Charles W. Brewster, in Rambles About Portsmouth, wrote in 1859 that the Francis House was a “two-story dwelling on the east side of the street, numbered four from Middle Street.” The exact location of the house was in dispute by 1902. C. S. Gurney required the help of two elderly gentlemen, George W. Haven and Peter Emery, to locate it. When he published Portsmouth . . . Historic and Picturesque, he gave the following location for the Francis House:  “the second house from Middle Street on the east side of Union Street, next north of the stable, which was formerly a stocking factory.”

Gurney included the black-and-white photograph of the Francis House shown above. Based on several descriptions of the location, my best guest is that the house was located around 233-235 Union Avenue. The house currently in this location is somewhat similar, but I believe the original Francis House was demolished a number of years ago. 

Wednesday, December 4, 2013

Farmers Hotel

The Farmers’ Hotel, later renamed the Piscataqua House, once stood on the southwest corner of Pleasant and Porter streets.

The first hotel on this lot opened around the year 1818 and was replaced by the larger Farmers' Hotel around 1830. In 1840, Farmers' Hotel was owned by the partnership of Josiah Hadley and Eben Clark. The pair were also the proprietors of the first three-story retail store in town, which was located opposite their hotel on the northwest corner of Pleasant and Porter Streets. 
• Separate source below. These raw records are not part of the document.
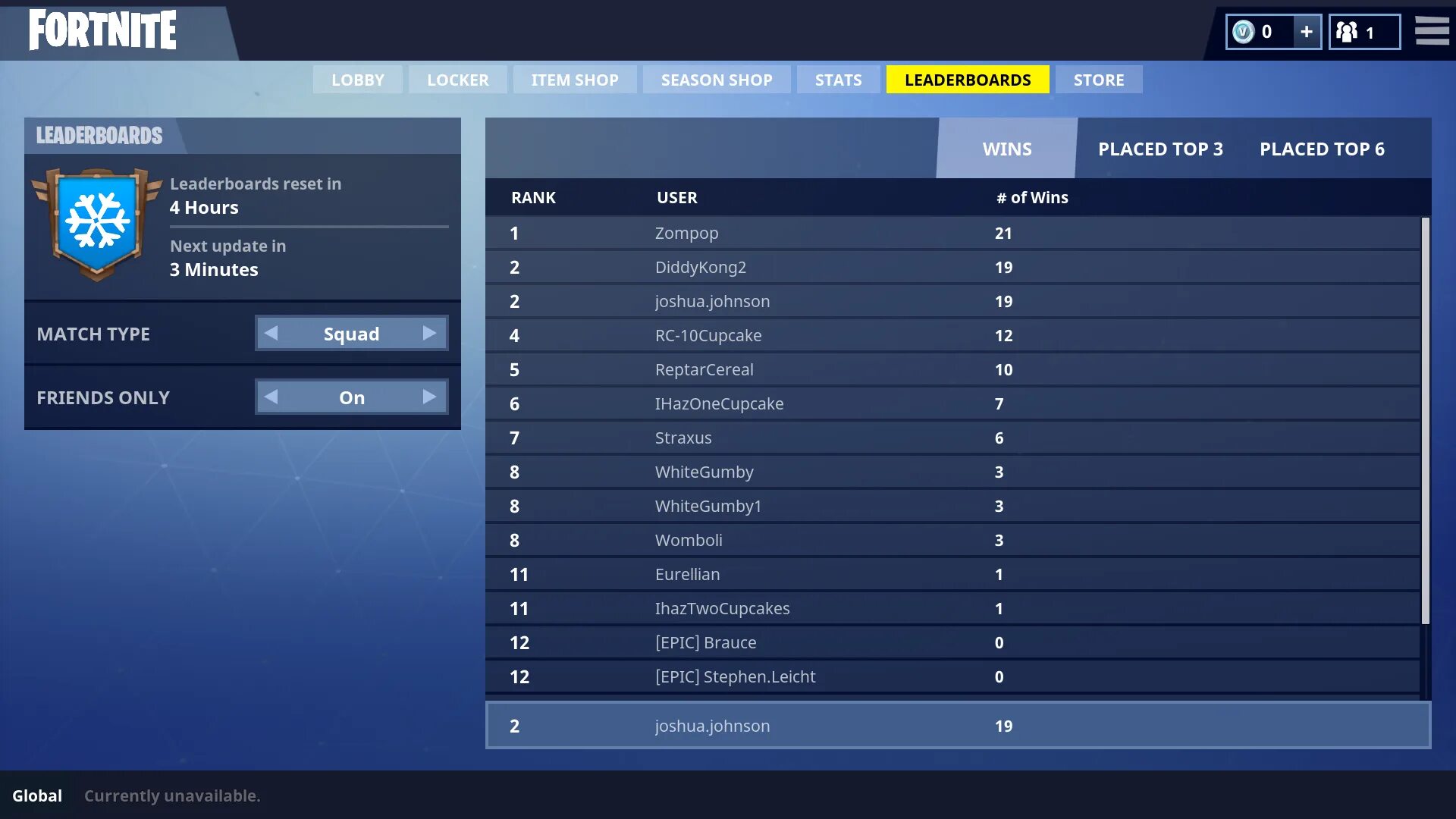Toggle Friends Only setting On
Viewport: 1456px width, 819px height.
click(x=350, y=398)
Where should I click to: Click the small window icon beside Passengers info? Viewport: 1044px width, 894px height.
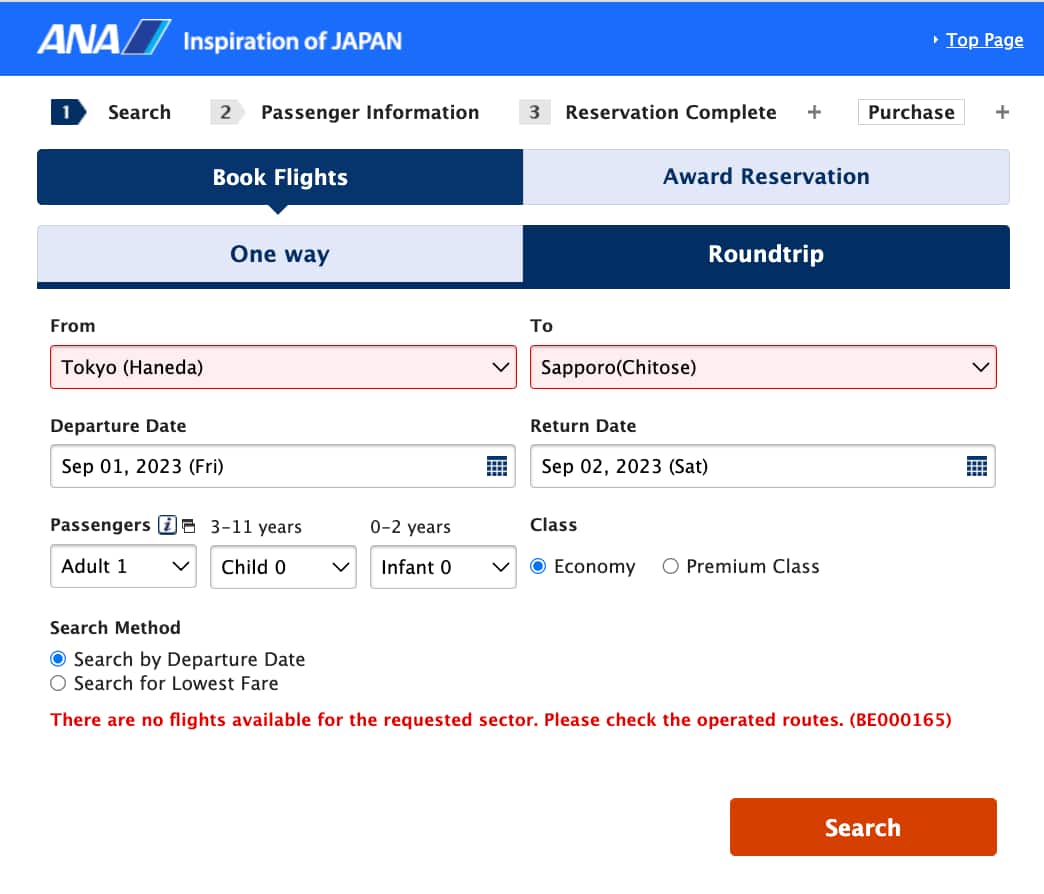click(189, 527)
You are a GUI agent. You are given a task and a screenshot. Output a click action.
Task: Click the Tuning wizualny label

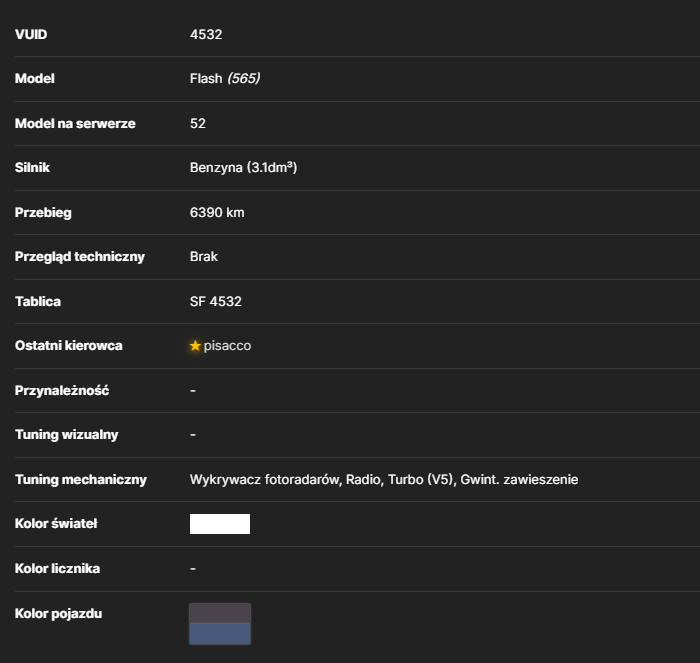pos(67,435)
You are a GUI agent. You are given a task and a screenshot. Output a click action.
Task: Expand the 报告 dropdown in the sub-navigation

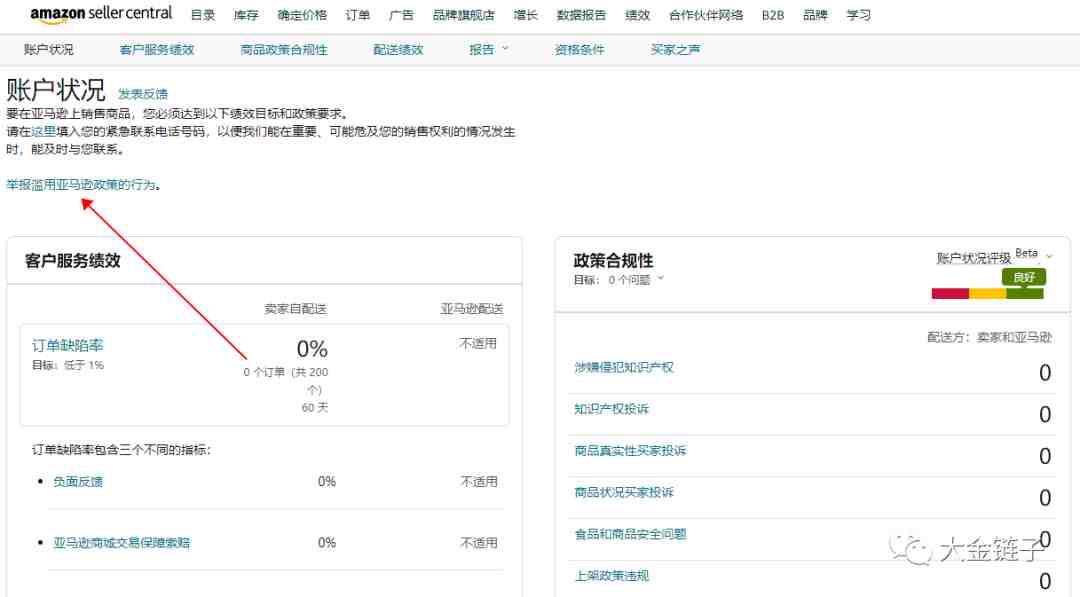point(489,49)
Hadley served in the army, rose to the rank of brigadier general in 1844, and commanded troops at Fort Constitution in Newcastle during the Civil War. He later served as a state representative in Concord and as a proprietor of the Portsmouth Athenaeum.

By 1902, when C. S. Gurney published Portsmouth . . . Historic and Picturesque, all that remained of the old Farmers’ Hotel was the c.1857 ambrotype he published (below) and a grassy lot to the right of the Custom House where the building once stood.





























Today, a 1927 addition to the original granite U.S. Custom House is located where the old Farmers' Hotel used to stand. The building is currently occupied by the 5 Thai Bistro.